Oleh: Sayed Muhammad Husen
Pemungutan infak wajib terhadap
pengusaha rekanan Pemerintah Aceh, masih menyisakan masalah regulasi. Bahkan,
Inspektorat Aceh dalam pemeriksaan terhadap Baitul Mal Aceh tahun 2013 mempersoalkan
dasar hukum pemungutan infak tersebut. Sebelumnya, tahun 2011 hal serupa
dipersoalkan oleh BPK RI. Kepala DPKKA ketika itu, Paradis, pernah menyurati
Gubernur Irwandi Yusuf supaya menghentikan infak. Gubernur Irwandi akhirnya
tetap melanjutkan pemungutan infak 0,5% dari rekanan yang mendapat pekerjaan dari
Pemerintah Aceh yang bernilai diatas Rp 20 juta.
Pemungutan infak wajib ini awalnya
dilakukan pada era kepemimpinan Penjabat Gubernur Aceh, H Azwar Abubakar, atas
usulan Baitul Mal Aceh dibawah pimpinan H Amrullah. Dasar hukum yang digunakan
Peraturan Gubernur (Pergub) Nomor 22 tahun 2005 tentang Pengelolaan Zakat Pasal
3 ayat (2): “Perusahaan yang mendapat pekerjaan dari pemerintah provinsi
dikenakan infak wajib 0,5% dari pekerjaan bernilai Rp 20 juta keatas.” dan Instruksi
Gubernur (Ingub) Nomor 13 tahun 2005 tentang Pemotongan Infak dari Perusahaan
yang Mendapat Pekerjaan pada Pemerintah Provinsi NAD.
Saya telusuri lebih jauh apa
landasan yang digunakan untuk pemungutan infak itu? Dari penelusuran selama dua
hari terhadap regulasi yang ada, infak dipungut berdasarkan ketentuan Qanun
Provinsi NAD Nomor 7 tahun 2004 tantang Pengelolaan Zakat Pasal 5 ayat (1):
“Setiap warga negara yang beragama Islam dan atau setiap badan yang berdomisili
atau melakukan kegiatan usaha dalam Provinsi Nanggroe Aceh Darussalam yang tidak
memenuhi syarat sebagai muzakki ditetapkan untuk membayar infak melalui Badan
Baitul Mal.” Sementara Ayat (2) memberi tanggungjawab pengaturan lebih lanjut
kepada gubernur: “Jenis kegiatan yang dipungut infak sebagaimana dimaksud pada
ayat (1) ditetapkan dengan qanun atau keputusan gubernur.”
• • •
(BAGIAN LATIHAN):
(1) Dalam teks tentang infak wajib di Aceh, pada masa kepemimpinan siapa pemungutan infak wajib itu pertama kali dilakukan?
(2) Lanjutkan tulisan tentang pemungutan infak wajib di Aceh mulai dari kalimat terakhirnya.

(DATA YANG DIBERIKAN):
• • •
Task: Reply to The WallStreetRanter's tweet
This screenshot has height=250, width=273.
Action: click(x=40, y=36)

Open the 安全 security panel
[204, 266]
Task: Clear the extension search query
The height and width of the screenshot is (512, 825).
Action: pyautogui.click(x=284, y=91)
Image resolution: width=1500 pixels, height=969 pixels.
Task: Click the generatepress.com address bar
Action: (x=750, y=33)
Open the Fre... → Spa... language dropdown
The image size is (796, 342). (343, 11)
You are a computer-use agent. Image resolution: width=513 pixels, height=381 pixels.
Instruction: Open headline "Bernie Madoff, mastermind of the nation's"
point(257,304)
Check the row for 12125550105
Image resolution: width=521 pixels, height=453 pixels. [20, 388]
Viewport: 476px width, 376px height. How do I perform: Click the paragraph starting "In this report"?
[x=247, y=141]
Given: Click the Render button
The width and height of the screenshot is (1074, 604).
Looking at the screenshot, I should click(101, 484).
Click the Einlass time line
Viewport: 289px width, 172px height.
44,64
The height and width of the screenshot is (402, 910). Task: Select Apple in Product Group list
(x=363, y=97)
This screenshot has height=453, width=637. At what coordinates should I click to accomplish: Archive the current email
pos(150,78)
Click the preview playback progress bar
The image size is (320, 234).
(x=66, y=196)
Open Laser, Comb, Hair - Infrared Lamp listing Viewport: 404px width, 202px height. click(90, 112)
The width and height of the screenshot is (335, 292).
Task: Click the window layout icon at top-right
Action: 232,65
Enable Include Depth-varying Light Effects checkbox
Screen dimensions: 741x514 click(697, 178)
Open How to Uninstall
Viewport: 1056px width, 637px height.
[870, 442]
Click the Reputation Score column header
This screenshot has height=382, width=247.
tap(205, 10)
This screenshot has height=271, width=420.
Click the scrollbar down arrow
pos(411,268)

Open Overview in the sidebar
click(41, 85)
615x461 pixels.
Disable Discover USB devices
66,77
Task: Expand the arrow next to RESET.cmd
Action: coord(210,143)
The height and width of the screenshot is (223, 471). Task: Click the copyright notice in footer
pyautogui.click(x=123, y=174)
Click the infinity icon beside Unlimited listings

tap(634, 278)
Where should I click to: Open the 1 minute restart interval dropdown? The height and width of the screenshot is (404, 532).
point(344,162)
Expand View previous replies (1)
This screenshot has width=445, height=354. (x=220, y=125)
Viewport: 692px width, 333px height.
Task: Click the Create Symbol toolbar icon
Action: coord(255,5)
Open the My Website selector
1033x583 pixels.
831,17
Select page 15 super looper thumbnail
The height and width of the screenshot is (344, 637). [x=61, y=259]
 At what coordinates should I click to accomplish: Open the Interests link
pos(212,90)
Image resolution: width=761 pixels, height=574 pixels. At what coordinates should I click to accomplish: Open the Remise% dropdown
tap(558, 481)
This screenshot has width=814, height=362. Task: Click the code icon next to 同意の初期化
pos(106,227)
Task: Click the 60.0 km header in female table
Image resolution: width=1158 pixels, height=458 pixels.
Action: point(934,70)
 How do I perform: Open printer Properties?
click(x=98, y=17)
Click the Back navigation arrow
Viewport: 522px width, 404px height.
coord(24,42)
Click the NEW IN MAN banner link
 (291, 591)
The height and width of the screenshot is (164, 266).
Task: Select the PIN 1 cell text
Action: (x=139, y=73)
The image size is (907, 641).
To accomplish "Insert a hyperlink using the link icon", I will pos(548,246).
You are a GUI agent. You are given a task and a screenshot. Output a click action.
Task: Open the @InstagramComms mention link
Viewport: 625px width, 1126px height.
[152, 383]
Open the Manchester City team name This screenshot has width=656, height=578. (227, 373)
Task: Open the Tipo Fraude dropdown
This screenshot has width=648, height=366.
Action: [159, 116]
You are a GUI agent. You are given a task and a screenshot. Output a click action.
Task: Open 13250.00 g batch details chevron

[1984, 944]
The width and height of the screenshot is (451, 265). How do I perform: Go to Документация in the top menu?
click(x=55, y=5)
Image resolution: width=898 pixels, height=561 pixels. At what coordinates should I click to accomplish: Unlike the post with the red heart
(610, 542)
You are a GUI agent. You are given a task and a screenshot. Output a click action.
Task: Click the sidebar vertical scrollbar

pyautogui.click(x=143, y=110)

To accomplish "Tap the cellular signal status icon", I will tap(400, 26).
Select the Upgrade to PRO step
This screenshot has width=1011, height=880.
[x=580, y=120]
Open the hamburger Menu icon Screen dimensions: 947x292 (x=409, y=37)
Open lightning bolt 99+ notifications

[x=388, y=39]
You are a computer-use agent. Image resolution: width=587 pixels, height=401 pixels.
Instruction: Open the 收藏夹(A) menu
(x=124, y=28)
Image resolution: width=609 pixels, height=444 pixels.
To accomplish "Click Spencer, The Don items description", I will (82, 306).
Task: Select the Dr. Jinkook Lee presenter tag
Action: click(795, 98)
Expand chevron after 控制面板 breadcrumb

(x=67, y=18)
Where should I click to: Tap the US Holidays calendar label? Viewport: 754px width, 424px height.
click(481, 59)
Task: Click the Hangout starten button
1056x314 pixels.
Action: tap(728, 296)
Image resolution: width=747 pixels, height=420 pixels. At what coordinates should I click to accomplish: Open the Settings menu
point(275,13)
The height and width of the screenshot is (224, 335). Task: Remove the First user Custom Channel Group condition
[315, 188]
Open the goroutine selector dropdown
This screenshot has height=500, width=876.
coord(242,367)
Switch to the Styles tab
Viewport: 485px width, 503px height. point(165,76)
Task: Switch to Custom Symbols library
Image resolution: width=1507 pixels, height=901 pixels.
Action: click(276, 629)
• • •
(JAWABAN PER TUGAS):
(1) Penjabat Gubernur Aceh, H Azwar Abubakar.

(2)
Jadi, Pergub Nomor 22 tahun
2005 dan Ingub Nomor 13 tahun 2005 sebagai dasar hukum pemungutan infak adalah
implementasi atau pelaksanaan Qanun 7 Tahun 2004 tentang Pengelolaan Zakat. Selanjutnya
regulasi ini diperkuat dengan UU Nomor 11 tahun 2001 tentang Pemerintahan Aceh
Pasal 192 dan Qanun Nomor 10 tahun 2007, sebagai pengganti Qanun Nomor 7 tahun
2004. Karena itu, dapat kita pahami, bahwa pemungutan infak telah berdasarkan
regulasi yang kuat, hanya saja belum dirinci jenis infak yang dipungut dan
berapa jumlahnya dalam qanun. Untuk ini, perlu diatur lebih lanjut dalam
perubahan Qanun Baitul Mal.
Telusuri regulasi
Saya telusuri regulasi terkait
infak tersebut mulai dari kewenangan Badan Baitul Mal Provinsi NAD (berubah nama
menjadi Baitul Mal Aceh pada 2006) yang dibentuk dengan Keputusan Gubernur
Provisi NAD Nomor 18 Tahun 2003 tentang Pembentukan Organisasi dan Tata Kerja
Badan Baitul Mal di Provinsi NAD. Pengertian infak disini disatukan dalam katagori
harta Agama yang dikelola Baitul Mal, dapat dilihat pada pasal 1 angka 15: “Harta
Agama adalah infak, sedekah, waqaf, meusara, serta harta wasiat, harta amanah,
dan hibah yang disetor ke Badan Baitul Mal.”
Keputusan Gubernur Nomor 18
tahun 2003 Pasal 5 juga menetapkan tugas Badan Baitul Mal: “Badan Baitul Mal
mempunyai tugas melaksanakan pengelolaan zakat dan pemberdayaan harta Agama
sesuai dengan hukum syariat Islam.” Salah satu harta Agama dimaksud adalah
infak.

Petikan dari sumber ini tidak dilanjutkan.